Starting with GLM 4.5, Z.ai introduced support for Interleaved Thinking, allowing the model to think between tool calls and after receiving tool results. GLM 4.7 further enhances Interleaved Thinking and introduces Preserved Thinking and Turn-level Thinking.
Feature
GLM-4.5
GLM-4.6
GLM-4.7
Interleaved Thinking
✅ Introduced
✅ Supported
✅ Enhanced
Preserved Thinking
❌
❌
✅ New
Turn-level Thinking
❌
❌
✅ New
Preserved Thinking (clear_thinking: false): retain reasoning across turns for multi-step coding/agentic workflows
Note: Setting clear_thinking: false can improve cache hit rate in agent loops
What is Preserved Thinking?
Preserved Thinking is the ability to maintain a model’s reasoning context across multiple API calls, particularly during multi-step tool-calling workflows. Without it, when you send tool results back to the model, it may need to re-derive its approach from scratch, which can introduce inconsistencies.Enable preserved thinking with zai-glm-4.7 by setting clear_thinking: false (it’s true by default).This is becoming a common pattern for production agents across providers, though each implements it differently (for example: encrypted “thought tokens”, server-side state, or stateless encrypted blobs).
Why does GLM-4.7 matter?
GLM-4.7 is a top-tier open model that targets state-of-the-art performance on agentic and coding applications in real workloads. It offers high coding precision, strong tool use, and very high generation speed—while keeping open weights.
Why will GLM-4.7 be a strong coding model?
GLM-4.7 performs well across benchmark tasks and real-world coding flows (code generation, editing, and tool-based agent loops), while producing readable, human-like output.

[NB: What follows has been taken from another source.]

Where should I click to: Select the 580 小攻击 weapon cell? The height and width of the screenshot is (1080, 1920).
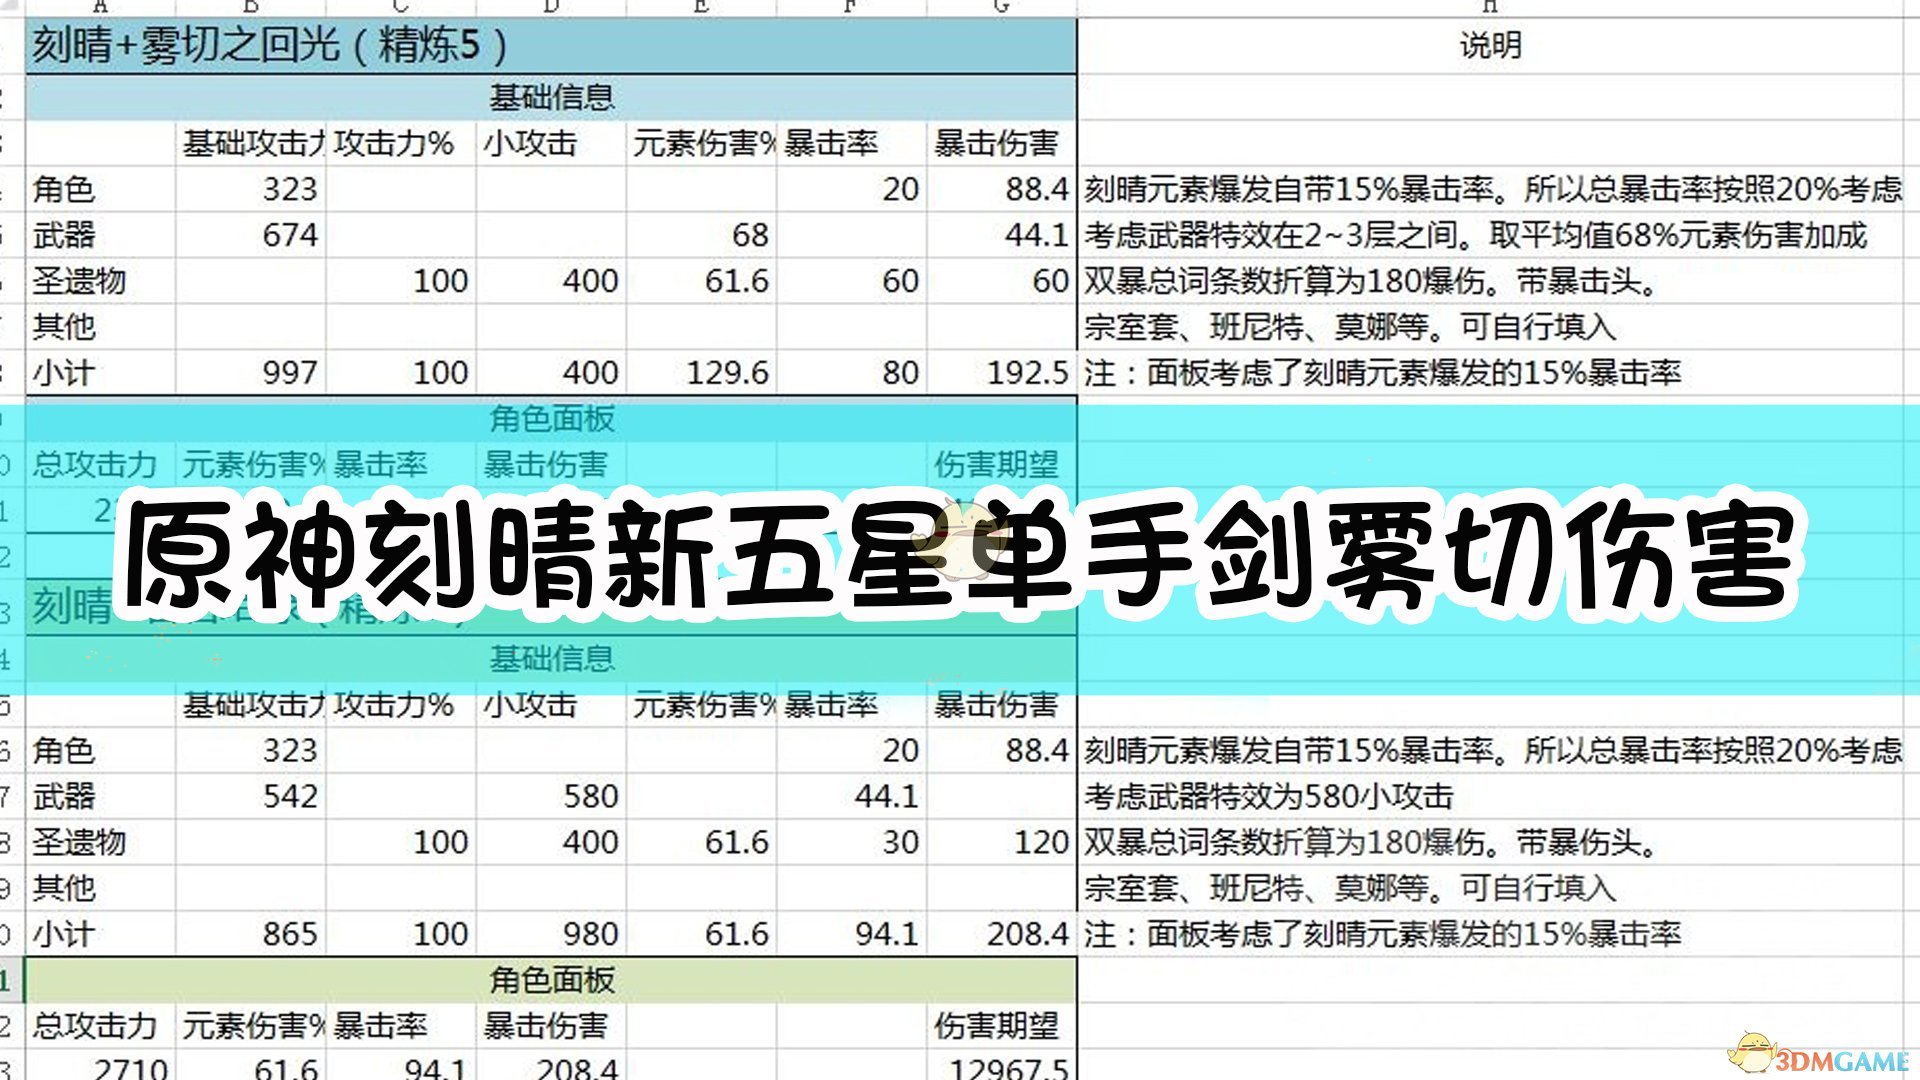click(x=590, y=797)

What are its best use cases?
Live coding assistants
Debugging and refactoring agents
Chat + RAG workflows
Tool-using agents (when you provide tool schemas)
What’s the API model ID?
Use zai-glm-4.7 with the Cerebras Chat Completions API.
What parameters should I use?
Recommended defaults:
temperature: 1.0
top_p: 0.95
clear_thinking: false for coding/agentic workflows (and improved cache hit rates)
If verbosity is an issue, set disable_reasoning: true and/or reduce max_completion_tokens.
What’s the context window size?
Cerebras supports up to 131k-token context (131,072 tokens) per request.
How does our tool streaming work?
We don’t support tool_stream=true. We do support stream=true.For tool calls, our streaming behavior is:
Stream reasoning and/or text token-by-token (as available)
Stream tool call payloads as a single chunk (same limitation as other models)
Can I cache prompts?
Yes. Prompt caching is supported for enterprise users. Contact your Cerebras Solutions Architect to enable it on your workspace.Learn more: Prompt Caching
Does it use tools?
Yes—GLM-4.7 supports tool calling via the standard tools=[...] schema. You define the tools and arguments schema; the model decides when to call them.Learn more: Tool Calling
How does GLM 4.7 perform on 3rd party evaluations?
On many development tasks, GLM-4.7 can be comparable to frontier models, while often being significantly faster. On the most complex reasoning-heavy code tasks, developers may still prefer the strongest frontier models.